Political dissidents were tortured, disemboweled, hacked to pieces, and dragged to their deaths behind horses.

Tenzin Gyatso, the 24-year-old Buddhist leader of the Tibetan people, had watched with horror for the past several years as the Chinese brutalized his people. Gyatso was known to Tibetans as the 14th Dalai Lama — a hereditary title given to the leaders of the Gelug sect, who were also the leaders of the Tibetan state.

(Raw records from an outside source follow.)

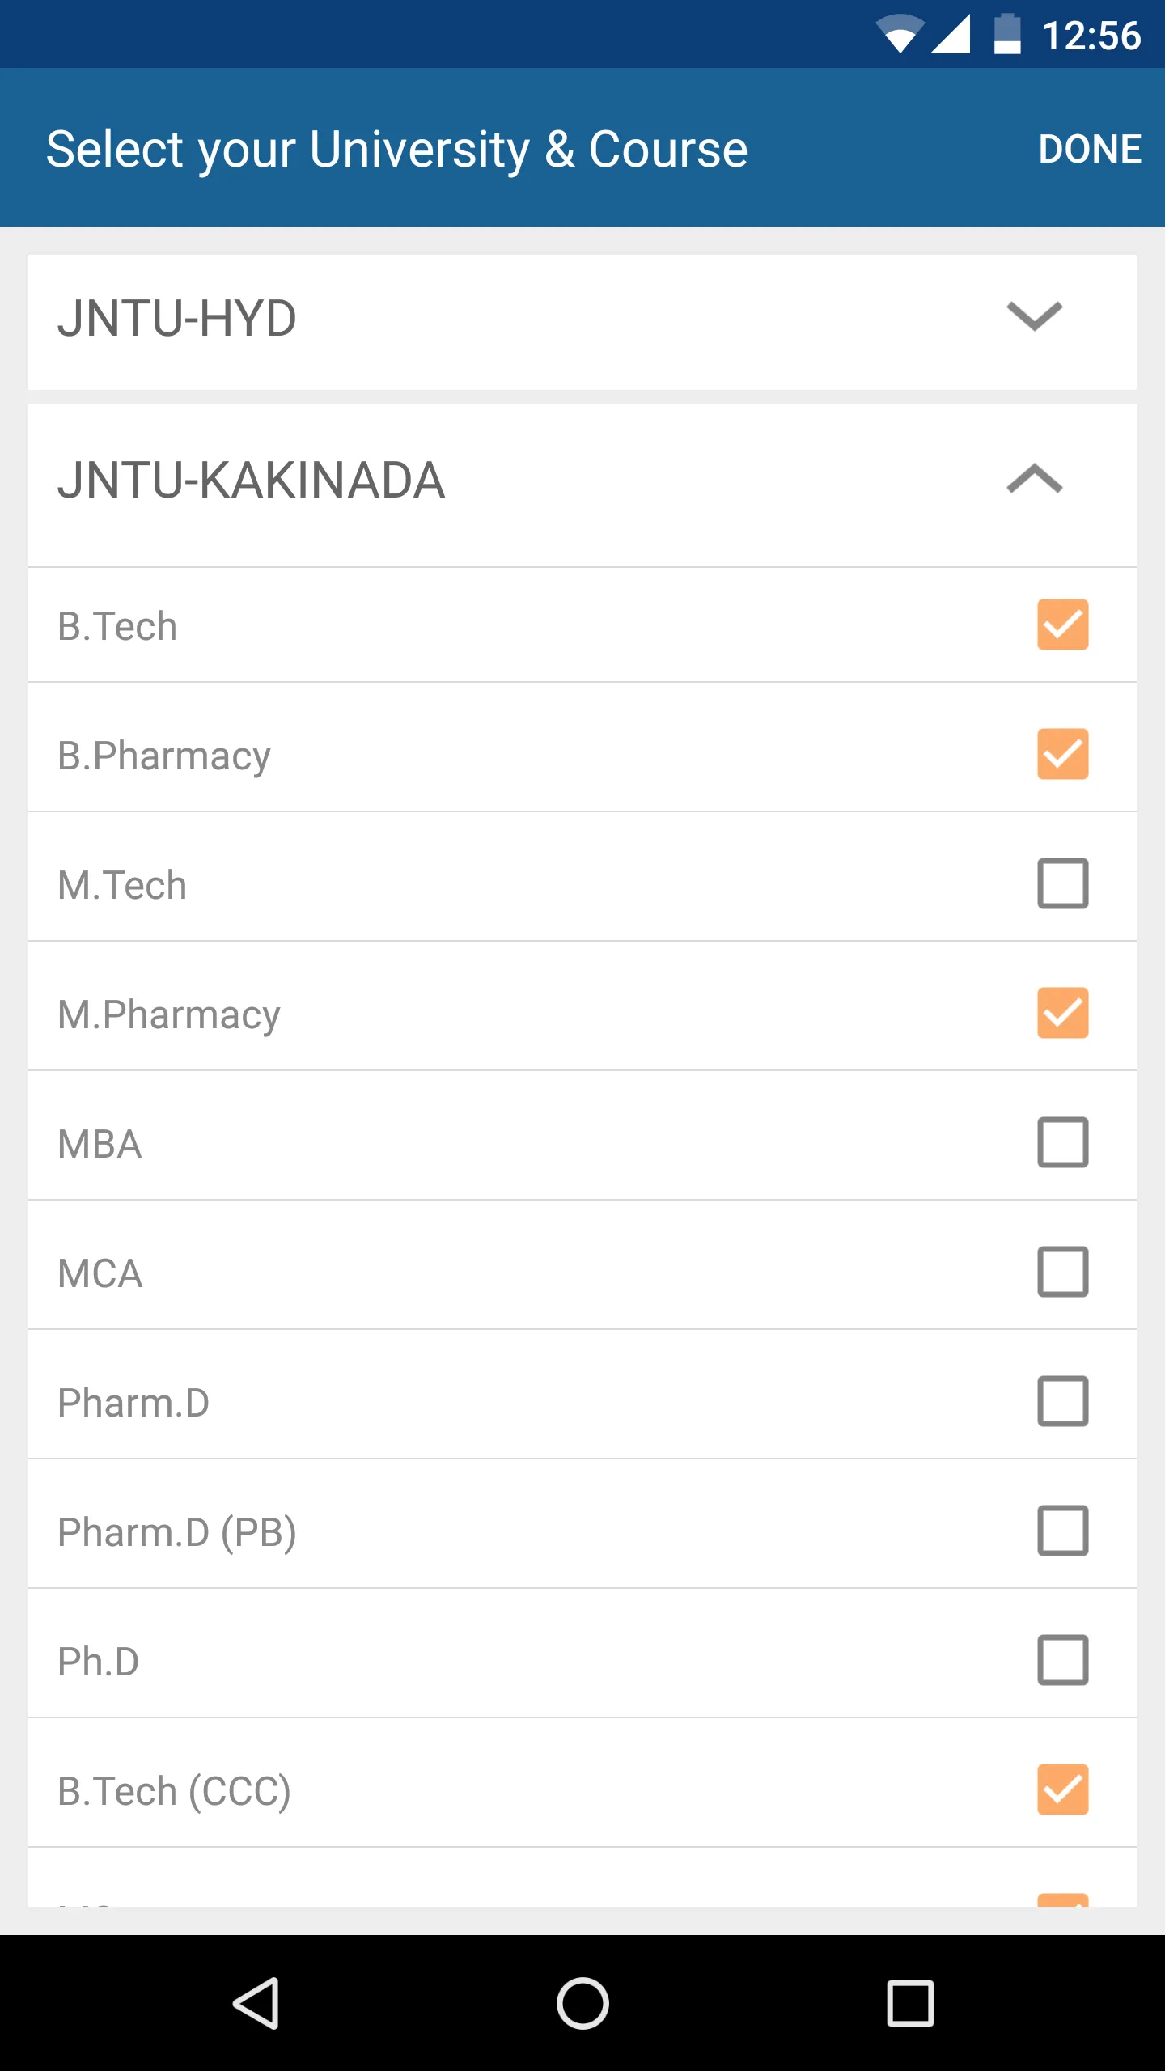1165x2071 pixels.
Task: Check the MBA course box
Action: 1062,1142
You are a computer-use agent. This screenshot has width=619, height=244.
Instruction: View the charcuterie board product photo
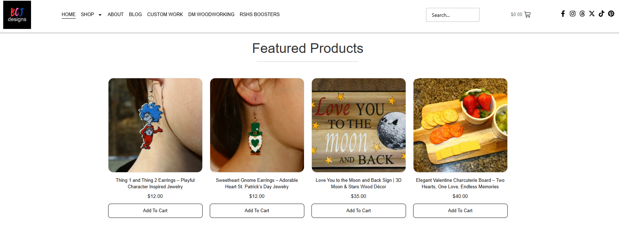[460, 125]
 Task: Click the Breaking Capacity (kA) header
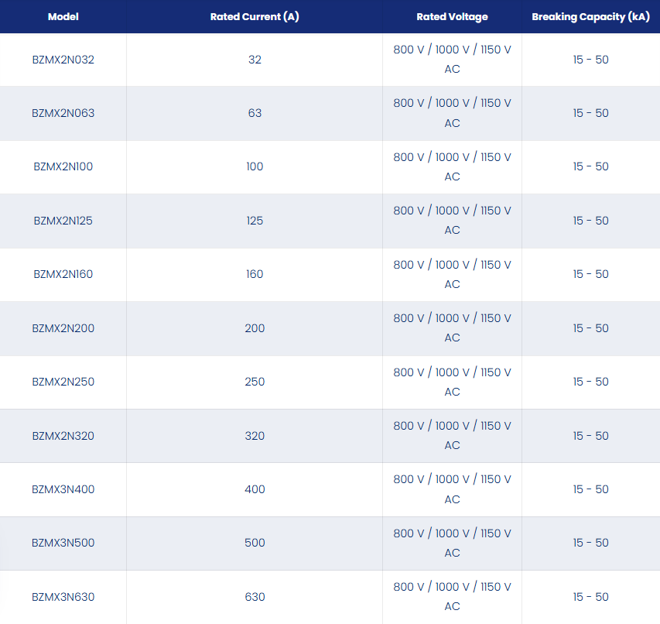pyautogui.click(x=590, y=17)
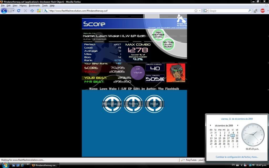
Task: Go to the Firefox home page icon
Action: (x=32, y=11)
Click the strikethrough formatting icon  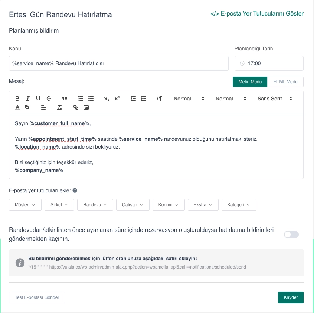pyautogui.click(x=49, y=99)
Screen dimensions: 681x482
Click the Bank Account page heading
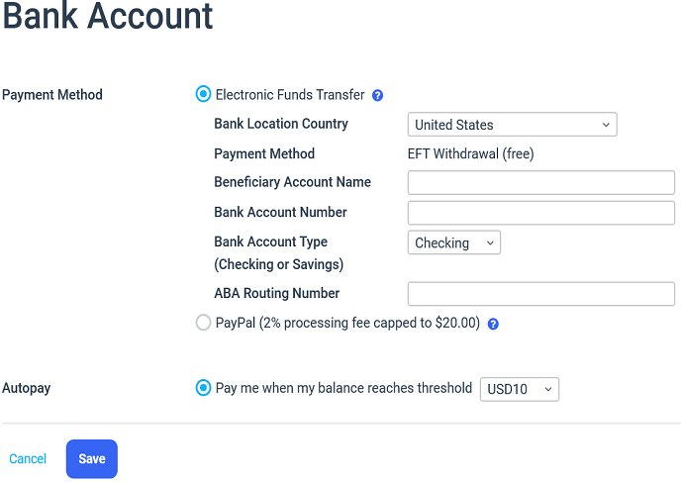click(108, 16)
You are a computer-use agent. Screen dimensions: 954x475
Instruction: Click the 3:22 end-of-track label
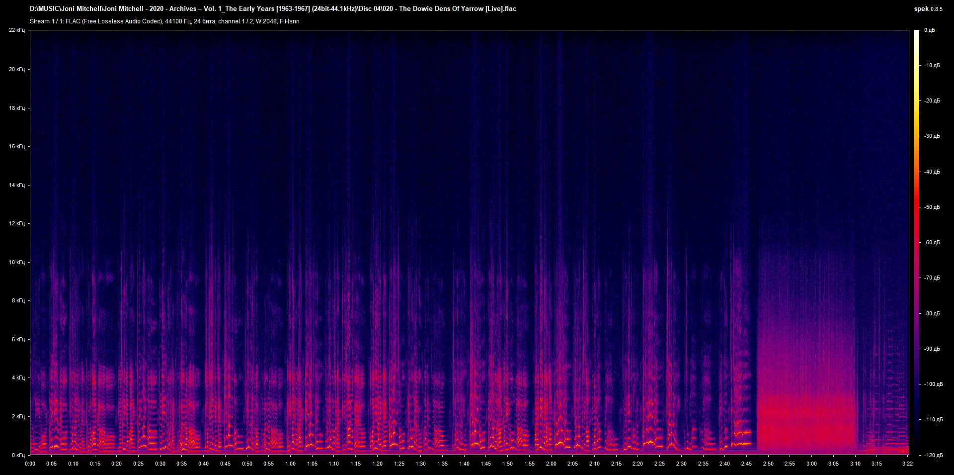(909, 463)
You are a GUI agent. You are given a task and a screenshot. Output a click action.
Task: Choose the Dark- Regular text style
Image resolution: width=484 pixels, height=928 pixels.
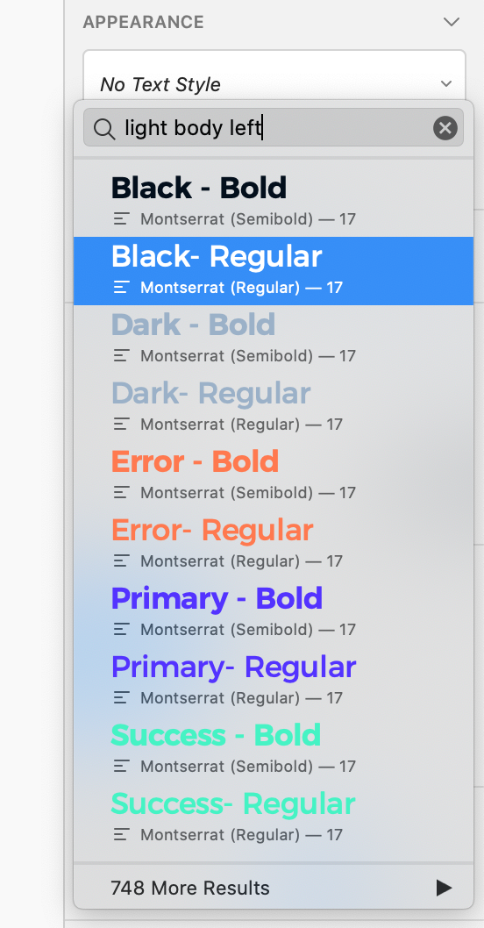click(274, 408)
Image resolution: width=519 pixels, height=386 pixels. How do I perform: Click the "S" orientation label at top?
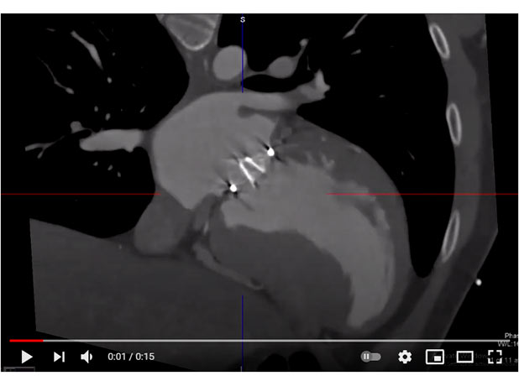tap(243, 18)
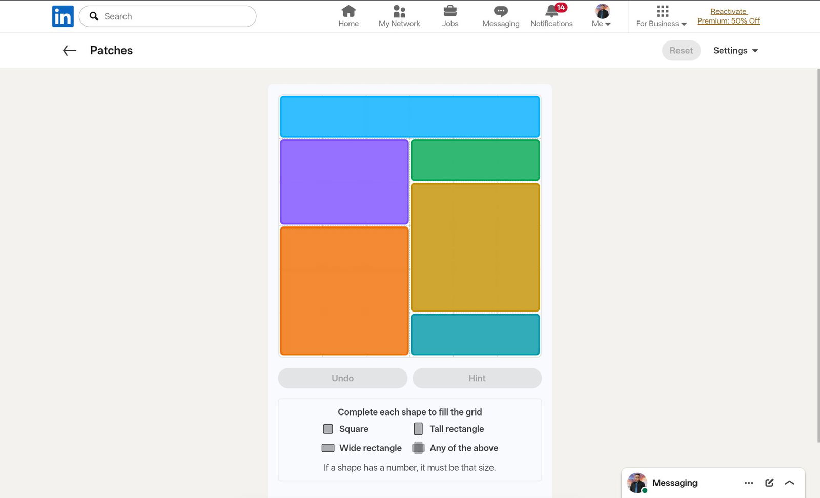The image size is (820, 498).
Task: Click the LinkedIn logo icon
Action: point(63,16)
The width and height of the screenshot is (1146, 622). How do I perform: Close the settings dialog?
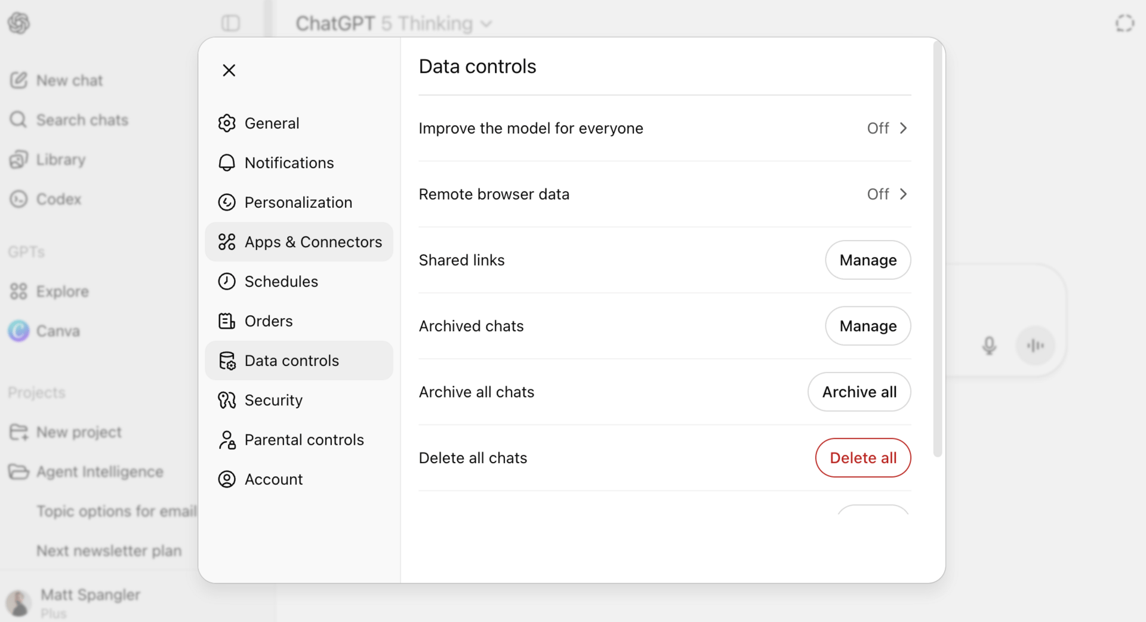[x=229, y=70]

He had been formally enthroned as Tibetan ruler in November 1950, a few weeks after the Chinese invaded and occupied his country.  The Chinese claimed sovereignty over Tibet and soon forced the Dalai Lama to accept an agreement that handed over control of his country to the communist government in Beijing.  Though the Dalai Lama was allowed to retain his title, he was a mere figurehead, without any real authority; as a Buddhist, he resolved to try and maintain peace in his country, believing that violence could only be counterproductive.  Over the next decade, however, the Chinese waged a brutal campaign against Tibetan resistance fighters.  They bombed towns and villages, killing thousands and causing many more to flee into overcrowded refugee camps near larger cities like Lhasa.  Political dissidents were tortured, disemboweled, hacked to pieces, and dragged to their deaths behind horses.  In 1959, the Tibetan resistance became an open rebellion.  When it was rumored that Chinese military officials were going to take the Dalai Lama into custody in their quest to suppress the revolt, tens of thousands of his followers surrounded his residence at Norbulingka Palace.  After several tense days in which the Tibetan people faced down the Chinese army, army officials informed the Dalai Lama that they would soon begin firing on the crowd.  Realizing that escape would be the only means of preventing massive bloodshed, Gyatso disguised himself as a Tibetan soldier and slipped out of the palace. Three weeks later — after a difficult, mountainous trek through rainstorms and blizzards — the exhausted young man crossed the border into India, not knowing if he would ever see his homeland again.